Ann Leighton was the professional name of Isadore Smith (1902-1985), the renowned garden historian, scholar, author, designer, and landscape architect who, with Kitty Weeks, designed the colonial-themed gardens at the Weeks Brick House.
Isadore Leighton (Luce) Smith was a native of Portsmouth, N.H., and graduated from Smith College in 1923. She married Col. A. William Smith, a British Army veteran of WWI, and lived most of her life in Ipswich, Mass. While living on Argilla Road in Ipswich during WWII, she wrote While We Are Absent, a book about the challenge of maintaining home and raising her children while her husband, who once again answered his country’s call in wartime, was serving in Europe.
Among many commissions, she designed the garden at the 1677 Whipple House, which is owned by the Ipswich Historical Society.
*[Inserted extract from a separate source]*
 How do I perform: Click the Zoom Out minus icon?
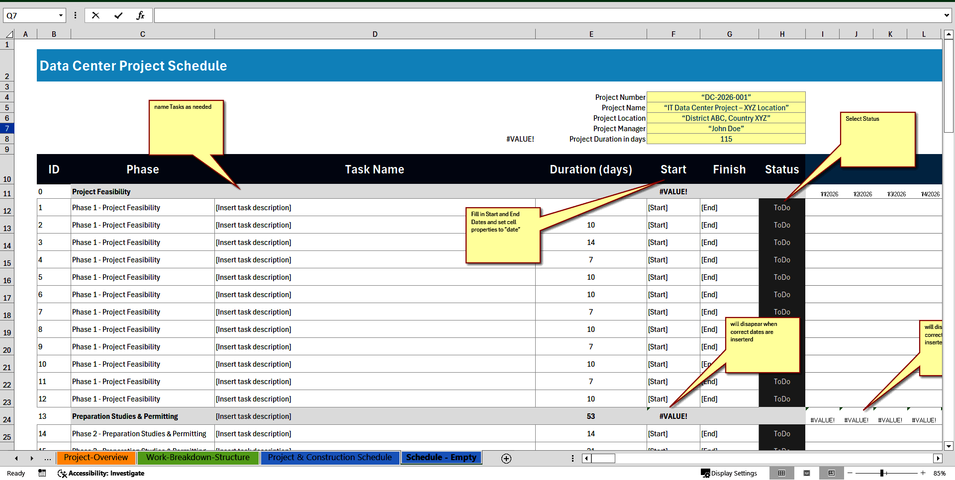click(x=851, y=473)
Over many years Mrs. Smith combined her encyclopedic knowledge of early gardens with New England history in three volumes, the first of which, Early American Gardens: For Meate or Medicine, was published under the pseudonym of Ann Leighton by Houghton Mifflin Co. in 1970. A second volume, American Gardens in the Eighteenth Century: For Use or For Delight, was published in 1976. A third volume, American Gardens in the Nineteenth Century and After: For Comfort and Delight, was published posthumously in 1987 by the University of Massachusetts Press. The trilogy of 1350 pages of scholarship is still in print today.
Isadore Smith neatly summed up the staying power of her subject matter in a brief book-jacket teaser: “While buildings may decay and crumble, the plants of every age are still with us and need only to be collected and replanted to speak for the time and its people.”